Spider ballooning has been known for a while by scientists. However, the exact specifics of the mechanism behind the mysterious behavior have gone unexplained, until now.

How Do Spiders Fly?

Scientists have figured out the step-by-step process of spider ballooning, which the insects do when searching for food, finding a new home, or escaping danger.

Spiders stand on tiptoe with their abdomens pointing up and release silk filaments, which are then carried by the wind, allowing them to "hitch a ride." A recent study discovered that the spiders actually strategize before ballooning, as they determine whether wind conditions are favorable for flight before deploying their silk.

In a new study that was published in the Current Biology journal, the University of Bristol's Erica Morley noted that ballooning only happens during low winds, such as light breezes. Some bigger spiders are also able to fly even when it looks like the wind is not strong enough to pick them up. In addition, scientists have not determined what causes mass ballooning events, which sees thousands of spiders simultaneously taking to the air.

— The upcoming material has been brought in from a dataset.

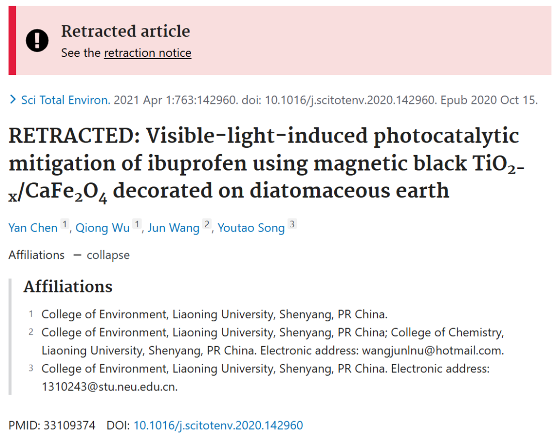Click the Affiliations heading text
558x435 pixels.
pyautogui.click(x=68, y=287)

These things hint that spider ballooning relies on something else aside from just the wind.

Flying Spiders use Earth's Electric Field

It has been suggested that the Earth's electric fields may affect how spiders fly, but there has been no evidence to prove this until the study carried out by Morley and her colleague Daniel Robert.

Morley and Robert proved that spiders are able to detect electric fields by placing them on vertical strips of cardboard inside a plastic box. They then generated electric fields that are similar in strength to what the insects experience in outside environments. This ruffled the tiny hair on the spiders' feet, known as trichobothria, and they started standing on the ends of their legs and sticking their abdomens in the air. Spiders only do this before ballooning.

In fact, some of the spiders were able to fly, even while inside the closed boxes with no wind passing through them. When the electric fields were deactivated, the ballooning spiders fell back down.

While the researchers believe that air currents still play a part in ballooning, Morley and Robert were able to show that the Earth's electric field is enough to send spiders flying into the air.